The missionary had not counted all the possible exigencies when he pressed the teamster into service. The substitute bartender had solaced himself with the liquid goods before entering the train, and was soon in a rapturous state from the mixture brought about from imbibing A——'s whiskey. Every time A—— demanded a drink the driver took one himself, and being a frugal soul, drank largely because another was paying the bill. He was a happy jack and expressed himself in song. It was the eighteenth of March, the day after St. Patrick's Day. On the platform at Walker a crowd of Irishmen were lounging, the green ribbons of yesterday's celebration adorning their lapels. The maudlin teamster was a protestant Irishman, and the green streamers aroused in his befuddled mind visions of glorious Londonderry days where the fist played a larger part in religion than it does in Minnesota. Leaning far out the window, until he seemed to balance on his belt buckle, he began the soul stirring melody "Protestant Boys." At least it was soul stirring to the Catholic Irish. At the depot the old scenes of Londonderry were renewed and a blow drove the teamster across the car and jammed him between the seats on the filthy floor. The feet of the Orangeman stuck high in the air, and though the trainmen tried to release him, they could not.

Unaware of what was happening in the next car, the minister was talking with A——'s father when the conductor broke into the conversation.
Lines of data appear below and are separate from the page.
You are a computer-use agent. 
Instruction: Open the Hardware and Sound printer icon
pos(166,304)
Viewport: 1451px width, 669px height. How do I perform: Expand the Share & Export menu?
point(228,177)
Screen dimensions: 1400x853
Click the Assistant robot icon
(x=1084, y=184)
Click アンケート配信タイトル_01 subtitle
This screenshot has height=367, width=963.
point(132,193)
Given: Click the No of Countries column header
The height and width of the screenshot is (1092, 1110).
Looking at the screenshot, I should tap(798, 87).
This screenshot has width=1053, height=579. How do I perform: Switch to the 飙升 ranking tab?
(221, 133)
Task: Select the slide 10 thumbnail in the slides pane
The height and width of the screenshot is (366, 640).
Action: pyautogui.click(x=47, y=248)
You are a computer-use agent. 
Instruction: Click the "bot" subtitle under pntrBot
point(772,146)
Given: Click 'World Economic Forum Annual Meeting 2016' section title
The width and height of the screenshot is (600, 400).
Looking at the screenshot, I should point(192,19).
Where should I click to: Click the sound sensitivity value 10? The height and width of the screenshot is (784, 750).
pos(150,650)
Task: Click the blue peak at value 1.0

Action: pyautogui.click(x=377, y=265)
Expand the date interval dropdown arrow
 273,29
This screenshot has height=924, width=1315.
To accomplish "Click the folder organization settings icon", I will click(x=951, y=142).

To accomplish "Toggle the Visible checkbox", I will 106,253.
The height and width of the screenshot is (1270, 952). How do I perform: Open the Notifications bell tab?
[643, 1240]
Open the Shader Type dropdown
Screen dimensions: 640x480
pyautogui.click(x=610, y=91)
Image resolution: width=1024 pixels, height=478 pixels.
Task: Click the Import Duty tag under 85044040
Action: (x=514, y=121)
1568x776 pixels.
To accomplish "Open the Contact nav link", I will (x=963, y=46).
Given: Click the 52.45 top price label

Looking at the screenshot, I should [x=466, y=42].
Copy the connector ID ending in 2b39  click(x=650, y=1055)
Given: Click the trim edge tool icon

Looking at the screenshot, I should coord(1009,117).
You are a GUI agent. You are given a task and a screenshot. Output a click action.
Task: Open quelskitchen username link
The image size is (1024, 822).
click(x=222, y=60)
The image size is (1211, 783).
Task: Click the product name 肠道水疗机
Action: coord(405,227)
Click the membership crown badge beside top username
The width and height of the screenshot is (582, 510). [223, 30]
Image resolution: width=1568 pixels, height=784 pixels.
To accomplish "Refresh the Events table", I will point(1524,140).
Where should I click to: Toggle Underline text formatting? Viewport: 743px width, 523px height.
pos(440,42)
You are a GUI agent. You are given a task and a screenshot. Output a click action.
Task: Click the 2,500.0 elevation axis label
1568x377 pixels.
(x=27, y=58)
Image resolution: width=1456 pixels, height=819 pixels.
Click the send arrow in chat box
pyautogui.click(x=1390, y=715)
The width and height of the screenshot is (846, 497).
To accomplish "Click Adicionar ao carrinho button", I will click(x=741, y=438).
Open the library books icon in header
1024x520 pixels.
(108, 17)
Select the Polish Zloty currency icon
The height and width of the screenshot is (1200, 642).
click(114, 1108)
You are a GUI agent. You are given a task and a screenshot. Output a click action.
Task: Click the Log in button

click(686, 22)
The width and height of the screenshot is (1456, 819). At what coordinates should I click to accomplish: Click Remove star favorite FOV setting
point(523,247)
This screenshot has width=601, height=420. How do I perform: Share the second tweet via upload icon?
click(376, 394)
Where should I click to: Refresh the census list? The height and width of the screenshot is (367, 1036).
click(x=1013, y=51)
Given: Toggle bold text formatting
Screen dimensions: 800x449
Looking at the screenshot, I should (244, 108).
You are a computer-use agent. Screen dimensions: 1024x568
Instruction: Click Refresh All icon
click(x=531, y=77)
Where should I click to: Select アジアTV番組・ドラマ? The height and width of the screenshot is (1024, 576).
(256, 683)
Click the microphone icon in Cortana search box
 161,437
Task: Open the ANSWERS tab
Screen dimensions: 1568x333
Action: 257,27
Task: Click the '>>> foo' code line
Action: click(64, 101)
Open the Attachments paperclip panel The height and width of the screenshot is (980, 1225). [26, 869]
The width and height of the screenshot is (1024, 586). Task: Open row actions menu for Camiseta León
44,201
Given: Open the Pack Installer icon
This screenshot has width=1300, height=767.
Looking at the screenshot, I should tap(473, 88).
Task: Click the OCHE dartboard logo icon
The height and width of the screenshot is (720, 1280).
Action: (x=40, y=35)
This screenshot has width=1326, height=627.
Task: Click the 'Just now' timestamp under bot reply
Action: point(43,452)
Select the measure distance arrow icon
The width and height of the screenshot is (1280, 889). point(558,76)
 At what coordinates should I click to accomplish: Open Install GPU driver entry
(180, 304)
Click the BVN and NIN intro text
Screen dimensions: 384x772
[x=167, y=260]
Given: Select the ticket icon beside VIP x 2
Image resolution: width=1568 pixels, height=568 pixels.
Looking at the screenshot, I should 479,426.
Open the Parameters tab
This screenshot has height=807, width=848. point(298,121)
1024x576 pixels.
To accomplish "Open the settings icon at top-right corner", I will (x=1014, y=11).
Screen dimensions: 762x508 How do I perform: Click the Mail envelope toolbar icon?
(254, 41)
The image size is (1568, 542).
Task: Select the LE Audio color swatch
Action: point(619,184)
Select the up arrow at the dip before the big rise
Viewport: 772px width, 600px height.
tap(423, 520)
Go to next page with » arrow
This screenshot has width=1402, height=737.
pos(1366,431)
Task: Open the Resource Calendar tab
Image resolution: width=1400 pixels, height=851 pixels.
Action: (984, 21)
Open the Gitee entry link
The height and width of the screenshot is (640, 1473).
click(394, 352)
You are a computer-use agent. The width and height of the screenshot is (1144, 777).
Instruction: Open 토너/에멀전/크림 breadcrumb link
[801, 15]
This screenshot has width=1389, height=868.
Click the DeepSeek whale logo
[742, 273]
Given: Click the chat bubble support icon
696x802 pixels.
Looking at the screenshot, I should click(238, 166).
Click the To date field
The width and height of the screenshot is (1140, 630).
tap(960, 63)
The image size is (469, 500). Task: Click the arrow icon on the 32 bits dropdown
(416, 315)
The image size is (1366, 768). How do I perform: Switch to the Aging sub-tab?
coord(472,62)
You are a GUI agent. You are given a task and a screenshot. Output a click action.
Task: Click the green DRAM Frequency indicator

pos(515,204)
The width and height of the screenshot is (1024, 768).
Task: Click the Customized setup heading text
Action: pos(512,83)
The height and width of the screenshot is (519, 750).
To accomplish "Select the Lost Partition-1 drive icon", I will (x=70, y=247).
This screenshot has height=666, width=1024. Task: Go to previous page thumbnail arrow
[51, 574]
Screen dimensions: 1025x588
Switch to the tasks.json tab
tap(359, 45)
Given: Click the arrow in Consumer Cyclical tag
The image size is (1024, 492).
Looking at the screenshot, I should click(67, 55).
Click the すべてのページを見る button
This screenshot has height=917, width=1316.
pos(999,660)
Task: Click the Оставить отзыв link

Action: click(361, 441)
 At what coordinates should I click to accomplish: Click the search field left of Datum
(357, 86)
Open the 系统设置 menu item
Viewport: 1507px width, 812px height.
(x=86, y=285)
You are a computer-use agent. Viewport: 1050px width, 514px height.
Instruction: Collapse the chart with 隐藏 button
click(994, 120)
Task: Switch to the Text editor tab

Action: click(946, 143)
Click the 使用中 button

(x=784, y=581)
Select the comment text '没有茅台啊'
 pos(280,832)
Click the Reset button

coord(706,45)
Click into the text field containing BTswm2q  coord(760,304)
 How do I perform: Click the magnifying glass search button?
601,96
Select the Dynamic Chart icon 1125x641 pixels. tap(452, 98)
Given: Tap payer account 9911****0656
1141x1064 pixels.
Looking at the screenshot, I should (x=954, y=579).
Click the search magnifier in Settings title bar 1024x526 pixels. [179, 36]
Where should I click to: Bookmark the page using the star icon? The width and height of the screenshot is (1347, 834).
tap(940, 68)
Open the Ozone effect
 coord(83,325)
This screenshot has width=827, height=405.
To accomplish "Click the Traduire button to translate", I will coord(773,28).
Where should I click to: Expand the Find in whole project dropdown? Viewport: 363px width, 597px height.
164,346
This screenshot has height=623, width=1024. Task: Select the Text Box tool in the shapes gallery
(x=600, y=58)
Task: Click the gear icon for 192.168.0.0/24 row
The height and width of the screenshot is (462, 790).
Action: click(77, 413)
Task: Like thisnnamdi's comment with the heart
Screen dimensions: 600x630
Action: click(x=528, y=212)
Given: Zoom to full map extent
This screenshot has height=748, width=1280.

"Come into the smoker and take care of your parishioners, Mr. Higgins," he said hurriedly, "we can't handle that booze-soaked crew."

When Mr. Higgins entered the car he found that he had two patients that needed his immediate attention.

At Brainerd they changed cars and waited two hours for the Minneapolis train. The minister took his charge into the station. Here A—— gave an exhibition of drunken hilarity that drove out the self-respecting loungers and caused the station master to demand A——'s exit. The streets received the minister and his charge, but after a few improper acts and worse remarks an officer ordered them off the streets.

The only places open to the strollers were the saloons, and the minister led his companion into one of them. The saloonmen, because of the natural results of their business can stand considerable of the unusual, but this woodsman was able to give the denizens of Billingsgate advance instruction in the unprintable and nauseating. Not having lost all sense of the fitness of things, the saloon keeper escorted the woodsman to the door and Mr. Higgins again linked himself to the staggering man.